Dans l'âme enveloppé d'amour inexprimable,

Pas même quand quittant Lacédémone aimable,

Je t'enlevai, voguai sur ma flotte et quand moi

Par la couche et l'amour je m'unis avec toi

Dans l'île Cranaé, non, jamais de la sorte

En moi je ne sentis de tendresse aussi forte,

De désir aussi doux que celui qui me prend ! »

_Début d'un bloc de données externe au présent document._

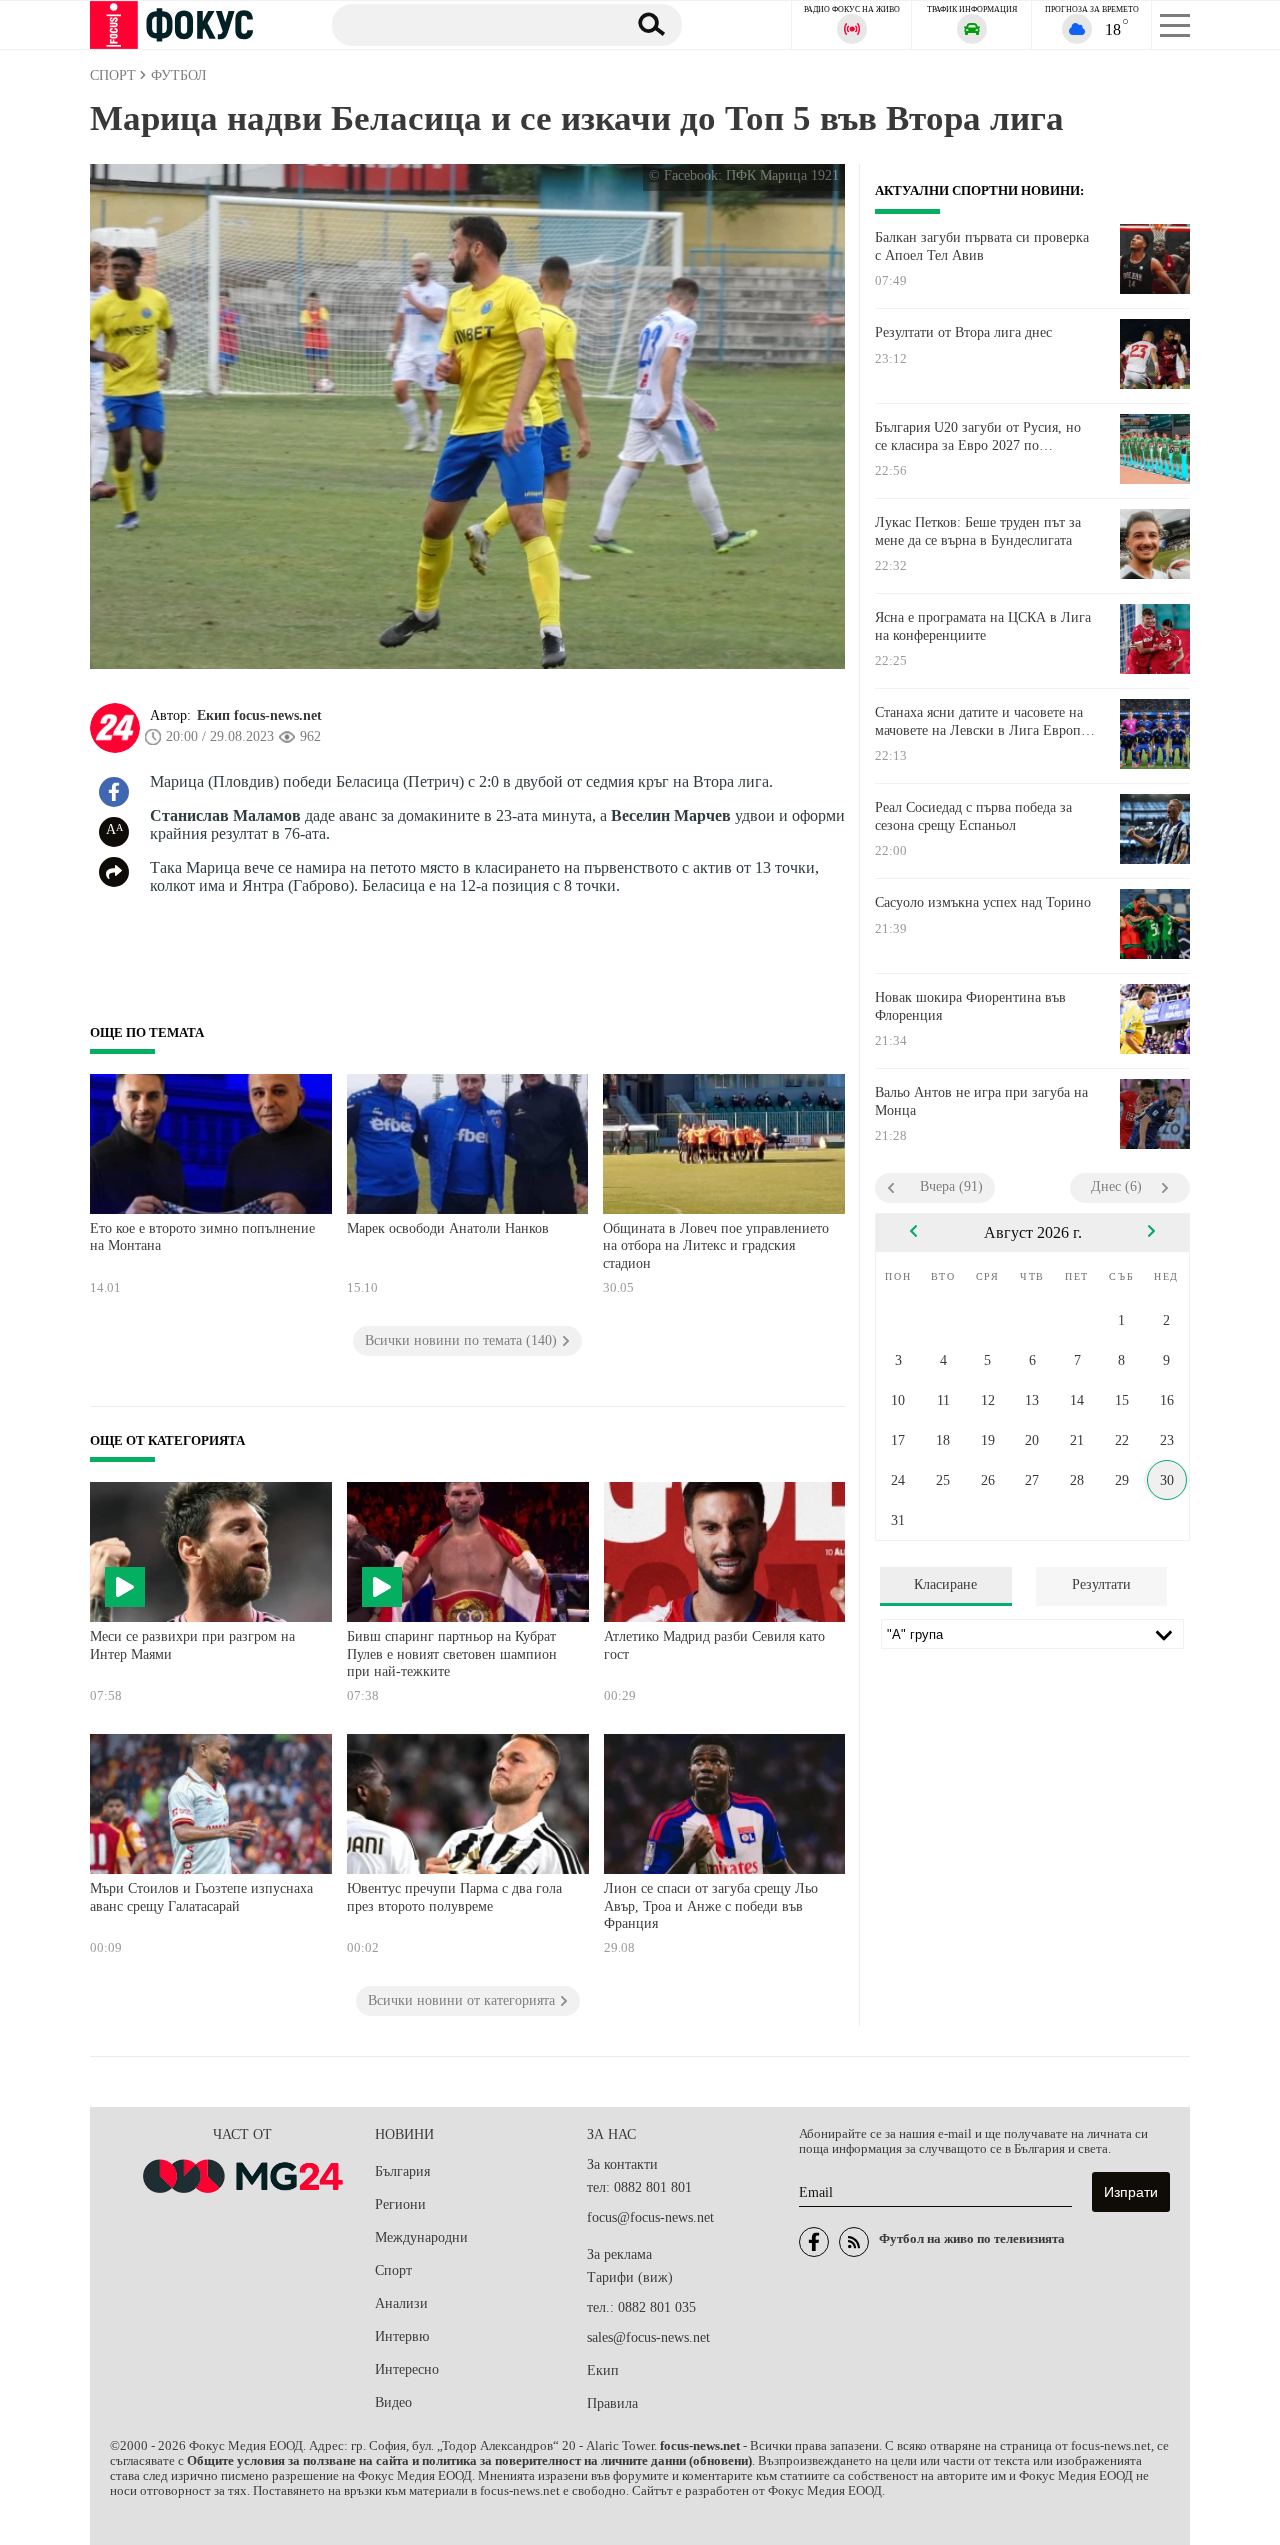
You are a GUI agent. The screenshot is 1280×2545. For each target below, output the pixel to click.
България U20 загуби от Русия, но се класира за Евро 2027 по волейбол (978, 437)
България (402, 2171)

     Il dit et le premier sur sa couche il se rend,

Son épouse le suit, ils se posent ensemble

Sur les beaux lits sculptés. Or Ménélas qui semble

Une bête féroce, à travers rangs en vain

Passe cherchant partout Pâris à l'air divin ;

Aucun Troyen, aucun allié magnanime

Ne peut à Ménélas, que la fureur anime,

Montrer alors Pâris que nul ne peut avoir

Caché par amitié si quelqu'un l'eût pu voir,

Car tous le détestaient comme la noire Parque ;

Or, parle Agamemnon le très-puissant monarque :

     « Écoutez avec soin ces paroles, Troyens

Et vous tous alliés, peuples dardaniens,

Ménélas est vainqueur, c'est clair, et je demande

Hélène et tous ses biens, de plus payez l'amende

Dont le souvenir aille à la postérité. »

Atride a dit, les Grecs l'ont tous félicité.